Selected excerpt -
....
- Genre: Reality Sketch comedy
- Presented by: Craig Reucassel
- Theme music composer: Michael Lira
- Country of origin: Australia
- Original language: English
- No. of seasons: 2
- No. of episodes: 20

Production
- Executive producers: Darren Chau (The Comedy Channel); Courtney Gibson; Johnny Lowry;
- Running time: 30 minutes (with commercials)
- Production company: Southern Star Entertainment

Original release
- Network: The Comedy Channel Comedy Central
- Release: 19 April 2011 – 2 April 2012

Related
- Balls of Steel (UK)

= Balls of Steel Australia =

Australian reality comedy TV series

Balls of Steel Australia is an Australian reality sketch comedy television series (based upon the UK series of the same name) which is hosted by The Chaser's Craig Reucassel. The show revolves around comedians who appear and present individual skits where they would perform stunts and hold their nerve during hidden camera set-ups in the presence of the Australian public.

The format was acquired, commissioned and developed by The Comedy Channel Group Programming Director Darren Chau who selected Southern Star Entertainment to produce it. Balls of Steel Australia premiered on the Australian subscription television channel The Comedy Channel on 19 April 2011. Ten episodes were produced for the inaugural season. Due to the success of series one, which became The Comedy Channel's highest ever rating series, a second series was commissioned, and premiered on 31 January 2012. The show won an Astra Award.

== Overview ==
During the course of each episode, four acts are presented by their corresponding comedian. Each comedian has a brief banter with host Reucassel before and after each skit. At the end of each episode the studio audience is asked to decide which act had the biggest 'Balls of Steel' by voting with their mobile phones.
....
(Records from a dataset)

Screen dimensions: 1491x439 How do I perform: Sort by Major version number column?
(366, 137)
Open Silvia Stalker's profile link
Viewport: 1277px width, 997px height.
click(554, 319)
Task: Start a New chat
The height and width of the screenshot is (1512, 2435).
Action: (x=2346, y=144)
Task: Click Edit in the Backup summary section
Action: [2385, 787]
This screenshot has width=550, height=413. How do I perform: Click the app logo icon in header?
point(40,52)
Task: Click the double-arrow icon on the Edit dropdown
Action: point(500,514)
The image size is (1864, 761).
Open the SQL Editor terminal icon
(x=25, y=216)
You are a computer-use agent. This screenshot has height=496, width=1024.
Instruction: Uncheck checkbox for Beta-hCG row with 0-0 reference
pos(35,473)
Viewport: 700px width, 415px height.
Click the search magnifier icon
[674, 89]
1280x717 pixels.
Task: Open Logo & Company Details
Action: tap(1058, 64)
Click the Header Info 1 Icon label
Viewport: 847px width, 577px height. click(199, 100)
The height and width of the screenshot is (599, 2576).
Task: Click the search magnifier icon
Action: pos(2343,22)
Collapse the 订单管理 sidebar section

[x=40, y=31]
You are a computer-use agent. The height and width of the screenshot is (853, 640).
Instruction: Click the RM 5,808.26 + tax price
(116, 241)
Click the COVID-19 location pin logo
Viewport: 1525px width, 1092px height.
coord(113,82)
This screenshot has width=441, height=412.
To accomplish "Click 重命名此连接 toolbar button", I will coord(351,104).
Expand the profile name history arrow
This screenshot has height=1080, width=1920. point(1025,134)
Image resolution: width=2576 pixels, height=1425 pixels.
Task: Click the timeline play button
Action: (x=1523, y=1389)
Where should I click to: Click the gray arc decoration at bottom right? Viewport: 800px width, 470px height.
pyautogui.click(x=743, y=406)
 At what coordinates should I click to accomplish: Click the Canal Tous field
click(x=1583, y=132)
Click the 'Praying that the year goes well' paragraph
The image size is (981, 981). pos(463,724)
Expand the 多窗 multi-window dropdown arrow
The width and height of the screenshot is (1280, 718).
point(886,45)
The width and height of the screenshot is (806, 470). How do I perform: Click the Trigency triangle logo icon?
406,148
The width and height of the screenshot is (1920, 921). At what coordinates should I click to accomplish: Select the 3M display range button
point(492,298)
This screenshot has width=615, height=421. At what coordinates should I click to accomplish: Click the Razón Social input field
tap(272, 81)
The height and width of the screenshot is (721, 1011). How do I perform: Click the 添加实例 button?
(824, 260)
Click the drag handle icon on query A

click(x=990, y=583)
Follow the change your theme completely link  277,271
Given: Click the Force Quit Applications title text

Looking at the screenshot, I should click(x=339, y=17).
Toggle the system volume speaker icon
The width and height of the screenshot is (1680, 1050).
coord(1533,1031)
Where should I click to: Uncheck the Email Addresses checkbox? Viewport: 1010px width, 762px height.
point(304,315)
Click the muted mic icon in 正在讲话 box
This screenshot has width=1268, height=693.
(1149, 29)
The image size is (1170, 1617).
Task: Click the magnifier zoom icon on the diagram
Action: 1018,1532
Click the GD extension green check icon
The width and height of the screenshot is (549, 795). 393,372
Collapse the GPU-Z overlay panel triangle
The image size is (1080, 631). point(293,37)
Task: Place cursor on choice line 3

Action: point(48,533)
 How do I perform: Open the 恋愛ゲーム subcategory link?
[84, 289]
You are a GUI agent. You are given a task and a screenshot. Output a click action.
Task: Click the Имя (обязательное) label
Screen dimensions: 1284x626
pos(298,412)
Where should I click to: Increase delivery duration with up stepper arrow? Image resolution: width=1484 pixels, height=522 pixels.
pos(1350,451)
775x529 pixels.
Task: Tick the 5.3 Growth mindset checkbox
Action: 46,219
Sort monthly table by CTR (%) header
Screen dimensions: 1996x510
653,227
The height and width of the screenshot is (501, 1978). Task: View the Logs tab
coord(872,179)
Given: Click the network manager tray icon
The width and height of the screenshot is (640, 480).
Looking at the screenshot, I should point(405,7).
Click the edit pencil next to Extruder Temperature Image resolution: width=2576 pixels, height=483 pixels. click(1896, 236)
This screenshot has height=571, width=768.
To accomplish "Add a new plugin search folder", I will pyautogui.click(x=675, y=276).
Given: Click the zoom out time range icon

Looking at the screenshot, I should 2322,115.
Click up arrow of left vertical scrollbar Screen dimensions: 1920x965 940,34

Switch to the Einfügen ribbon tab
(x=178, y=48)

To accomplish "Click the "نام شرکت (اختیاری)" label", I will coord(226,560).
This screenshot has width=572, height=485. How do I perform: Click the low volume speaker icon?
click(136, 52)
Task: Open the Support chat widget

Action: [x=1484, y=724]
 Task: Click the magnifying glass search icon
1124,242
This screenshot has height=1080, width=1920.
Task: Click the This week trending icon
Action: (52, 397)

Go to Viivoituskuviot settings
....
Problems and tasks -
[a] Answer these questions about the Balls of Steel Australia article, one per line:
(i) Who hosts the series?
(ii) On what date did the series premiere on The Comedy Channel?
(iii) How does the studio audience choose the act with the biggest 'Balls of Steel' at the end of each episode?
[b] In the entries, copy out the lines from the one with "Collapse the 订单管理 sidebar section" up to and including the one with "Action: 1018,1532".
The text and the entries come from separate sources.

Answers given -
[a]
(i) Craig Reucassel
(ii) 19 April 2011
(iii) By voting with their mobile phones

[b]
Collapse the 订单管理 sidebar section

[x=40, y=31]
You are a computer-use agent. The height and width of the screenshot is (853, 640).
Instruction: Click the RM 5,808.26 + tax price
(116, 241)
Click the COVID-19 location pin logo
Viewport: 1525px width, 1092px height.
coord(113,82)
This screenshot has width=441, height=412.
To accomplish "Click 重命名此连接 toolbar button", I will coord(351,104).
Expand the profile name history arrow
This screenshot has height=1080, width=1920. point(1025,134)
Image resolution: width=2576 pixels, height=1425 pixels.
Task: Click the timeline play button
Action: (x=1523, y=1389)
Where should I click to: Click the gray arc decoration at bottom right? Viewport: 800px width, 470px height.
pyautogui.click(x=743, y=406)
 At what coordinates should I click to accomplish: Click the Canal Tous field
click(x=1583, y=132)
Click the 'Praying that the year goes well' paragraph
The image size is (981, 981). pos(463,724)
Expand the 多窗 multi-window dropdown arrow
The width and height of the screenshot is (1280, 718).
point(886,45)
The width and height of the screenshot is (806, 470). How do I perform: Click the Trigency triangle logo icon?
406,148
The width and height of the screenshot is (1920, 921). At what coordinates should I click to accomplish: Select the 3M display range button
point(492,298)
This screenshot has width=615, height=421. At what coordinates should I click to accomplish: Click the Razón Social input field
tap(272, 81)
The height and width of the screenshot is (721, 1011). How do I perform: Click the 添加实例 button?
(824, 260)
Click the drag handle icon on query A

click(x=990, y=583)
Follow the change your theme completely link  277,271
Given: Click the Force Quit Applications title text

Looking at the screenshot, I should click(x=339, y=17).
Toggle the system volume speaker icon
The width and height of the screenshot is (1680, 1050).
coord(1533,1031)
Where should I click to: Uncheck the Email Addresses checkbox? Viewport: 1010px width, 762px height.
point(304,315)
Click the muted mic icon in 正在讲话 box
This screenshot has width=1268, height=693.
(1149, 29)
The image size is (1170, 1617).
Task: Click the magnifier zoom icon on the diagram
Action: 1018,1532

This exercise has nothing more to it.